Il a fallu attendre jusqu’au milieu des années 80 pour que le FMI et ses économistes se rendent enfin compte que la dette n’allait pas diminuer dans une conjoncture de contraction économique. En fait, plusieurs pays avaient retrouvé la croissance sans abandonner l’austérité, en profitant de la dévaluation ou en développant de nouvelles filières productives afin d’augmenter de manière significative leurs exportations ; mais sans réussir à résoudre le problème de la dette. Les ressources des exportations étaient utilisées pour s’acquitter du solde d’intérêts, puisque la dette régionale était trois fois plus grande que le total des exportations. On a finalement conclu, plus de cinq ans après le début de la crise et après d’énormes sacrifices, que dans ces conditions, l’Amérique latine n’allait jamais pouvoir payer le principal de la dette. Le plan Brady a permis aux banques de convertir les créances en obligations gouvernementales qui pouvaient soit être rachetées par les gouvernements mêmes, soit échangées sur les marchés secondaires. Les «Brady Bonds» ont alloué des décotes qui allaient de 35% pour le Mexique jusqu’à 89% pour le Costa Rica (1).

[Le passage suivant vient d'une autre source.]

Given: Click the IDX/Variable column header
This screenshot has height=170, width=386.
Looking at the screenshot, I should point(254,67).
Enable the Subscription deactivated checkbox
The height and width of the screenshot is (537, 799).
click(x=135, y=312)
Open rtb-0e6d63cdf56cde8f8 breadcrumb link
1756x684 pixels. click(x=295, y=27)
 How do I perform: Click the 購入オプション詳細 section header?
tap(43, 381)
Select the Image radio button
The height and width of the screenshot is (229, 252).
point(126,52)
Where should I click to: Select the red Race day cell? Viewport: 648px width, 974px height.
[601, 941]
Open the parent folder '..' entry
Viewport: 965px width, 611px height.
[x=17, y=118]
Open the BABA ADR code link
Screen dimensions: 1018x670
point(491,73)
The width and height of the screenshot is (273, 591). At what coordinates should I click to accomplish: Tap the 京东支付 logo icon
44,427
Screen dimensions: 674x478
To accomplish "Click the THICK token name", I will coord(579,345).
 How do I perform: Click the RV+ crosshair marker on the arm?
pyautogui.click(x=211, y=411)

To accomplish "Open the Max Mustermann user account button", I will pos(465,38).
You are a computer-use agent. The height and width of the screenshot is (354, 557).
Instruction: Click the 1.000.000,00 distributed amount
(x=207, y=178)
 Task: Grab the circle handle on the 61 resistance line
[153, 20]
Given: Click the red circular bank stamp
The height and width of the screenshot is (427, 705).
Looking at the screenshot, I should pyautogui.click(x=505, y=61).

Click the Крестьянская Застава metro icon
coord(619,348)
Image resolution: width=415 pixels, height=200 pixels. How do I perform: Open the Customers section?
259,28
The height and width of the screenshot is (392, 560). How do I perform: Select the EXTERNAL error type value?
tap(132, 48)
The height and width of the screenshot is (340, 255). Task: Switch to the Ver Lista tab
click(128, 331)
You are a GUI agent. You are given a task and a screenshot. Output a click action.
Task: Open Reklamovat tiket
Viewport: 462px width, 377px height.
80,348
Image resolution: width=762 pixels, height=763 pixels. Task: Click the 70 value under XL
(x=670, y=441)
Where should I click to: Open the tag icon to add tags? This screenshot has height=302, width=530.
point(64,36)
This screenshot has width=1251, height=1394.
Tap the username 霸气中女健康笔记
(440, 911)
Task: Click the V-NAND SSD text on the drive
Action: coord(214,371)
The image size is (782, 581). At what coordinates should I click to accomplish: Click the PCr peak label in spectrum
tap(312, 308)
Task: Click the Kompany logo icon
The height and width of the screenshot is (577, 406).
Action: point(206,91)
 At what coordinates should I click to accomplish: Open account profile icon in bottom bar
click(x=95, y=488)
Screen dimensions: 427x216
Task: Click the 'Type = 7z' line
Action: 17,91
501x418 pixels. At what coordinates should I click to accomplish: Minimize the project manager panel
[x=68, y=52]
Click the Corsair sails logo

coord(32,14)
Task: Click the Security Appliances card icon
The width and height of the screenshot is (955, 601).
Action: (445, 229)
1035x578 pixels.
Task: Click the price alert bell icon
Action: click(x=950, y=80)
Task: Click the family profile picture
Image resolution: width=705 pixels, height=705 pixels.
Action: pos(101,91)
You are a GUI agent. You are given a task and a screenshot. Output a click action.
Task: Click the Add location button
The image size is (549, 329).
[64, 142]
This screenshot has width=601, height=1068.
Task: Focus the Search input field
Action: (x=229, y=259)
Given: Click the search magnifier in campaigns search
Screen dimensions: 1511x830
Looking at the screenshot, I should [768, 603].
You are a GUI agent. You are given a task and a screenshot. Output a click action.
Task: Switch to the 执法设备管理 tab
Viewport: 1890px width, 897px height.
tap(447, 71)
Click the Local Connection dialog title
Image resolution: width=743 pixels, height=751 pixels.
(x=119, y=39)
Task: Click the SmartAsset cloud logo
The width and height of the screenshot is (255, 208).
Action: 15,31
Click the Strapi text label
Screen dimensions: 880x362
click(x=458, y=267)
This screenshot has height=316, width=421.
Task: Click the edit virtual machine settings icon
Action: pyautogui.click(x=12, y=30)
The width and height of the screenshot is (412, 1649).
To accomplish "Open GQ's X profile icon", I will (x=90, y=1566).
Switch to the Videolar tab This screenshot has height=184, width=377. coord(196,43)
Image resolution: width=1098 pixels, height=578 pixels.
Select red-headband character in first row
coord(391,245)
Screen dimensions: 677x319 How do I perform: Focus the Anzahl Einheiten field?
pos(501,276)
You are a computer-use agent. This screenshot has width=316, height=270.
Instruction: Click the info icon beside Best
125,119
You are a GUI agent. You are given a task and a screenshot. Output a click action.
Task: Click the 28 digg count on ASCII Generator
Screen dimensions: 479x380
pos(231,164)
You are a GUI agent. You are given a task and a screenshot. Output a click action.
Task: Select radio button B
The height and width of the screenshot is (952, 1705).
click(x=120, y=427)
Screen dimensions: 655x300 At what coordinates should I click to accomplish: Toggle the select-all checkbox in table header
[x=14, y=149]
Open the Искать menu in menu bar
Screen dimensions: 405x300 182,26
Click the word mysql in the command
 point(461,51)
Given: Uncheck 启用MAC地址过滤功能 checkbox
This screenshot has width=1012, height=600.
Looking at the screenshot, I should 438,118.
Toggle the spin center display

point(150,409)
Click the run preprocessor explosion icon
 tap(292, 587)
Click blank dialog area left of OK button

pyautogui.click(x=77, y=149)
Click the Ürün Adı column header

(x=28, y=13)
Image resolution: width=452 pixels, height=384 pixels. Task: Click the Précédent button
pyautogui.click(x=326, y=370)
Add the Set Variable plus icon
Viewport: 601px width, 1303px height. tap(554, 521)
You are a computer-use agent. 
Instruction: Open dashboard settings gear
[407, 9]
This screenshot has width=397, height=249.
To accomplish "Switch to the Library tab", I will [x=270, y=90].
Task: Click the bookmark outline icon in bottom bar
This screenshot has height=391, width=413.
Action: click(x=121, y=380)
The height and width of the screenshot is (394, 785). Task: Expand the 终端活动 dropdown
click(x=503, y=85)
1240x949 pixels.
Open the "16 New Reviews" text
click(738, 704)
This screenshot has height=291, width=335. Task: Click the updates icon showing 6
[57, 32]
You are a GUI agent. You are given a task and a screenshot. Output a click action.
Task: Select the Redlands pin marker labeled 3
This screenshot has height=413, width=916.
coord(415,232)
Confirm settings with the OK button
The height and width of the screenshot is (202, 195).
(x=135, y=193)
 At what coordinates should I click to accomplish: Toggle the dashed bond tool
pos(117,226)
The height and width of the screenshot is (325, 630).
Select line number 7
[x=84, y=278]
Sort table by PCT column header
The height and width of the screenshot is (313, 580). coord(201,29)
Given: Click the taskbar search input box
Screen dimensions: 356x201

L’interprétation politique pour expliquer la crise de l’euro rejoint celle avancée pour décrire les crises latino-américaines : l’endettement populiste, l’irresponsabilité des pays du Sud de l’Europe. Ces pays, moins compétitifs que ceux du Nord, ont profité «indument» du fait qu’avec la création de l’euro, ses taux d’intérêts ont convergé vers ceux que payaient les pays les plus développés de la zone : l’Allemagne, la France, etc. Cette interprétation a eu des implications théoriques et pratiques sur la démocratie. Pour les défenseurs de la démocratie élitiste (schumpetériens), les dépenses excessives sont la conséquence «naturelle» de l’extension de la démocratie aux classes populaires. On considère que l’endettement est dû à la politisation de l’économie, et en dernière explication au poids excessif de la politique et de l’Etat (2). Le résultat concret de ces interprétations a été l’approbation de la Constitution européenne en France par un vote de l’Assemblée nationale et du Sénat après avoir été rejetée par la population, l’ultimatum donné à Papandréou pour qu’il retire son référendum et le fait que la Troïka ait eu plus de souveraineté que les autorités nationales élues dans les décisions économiques.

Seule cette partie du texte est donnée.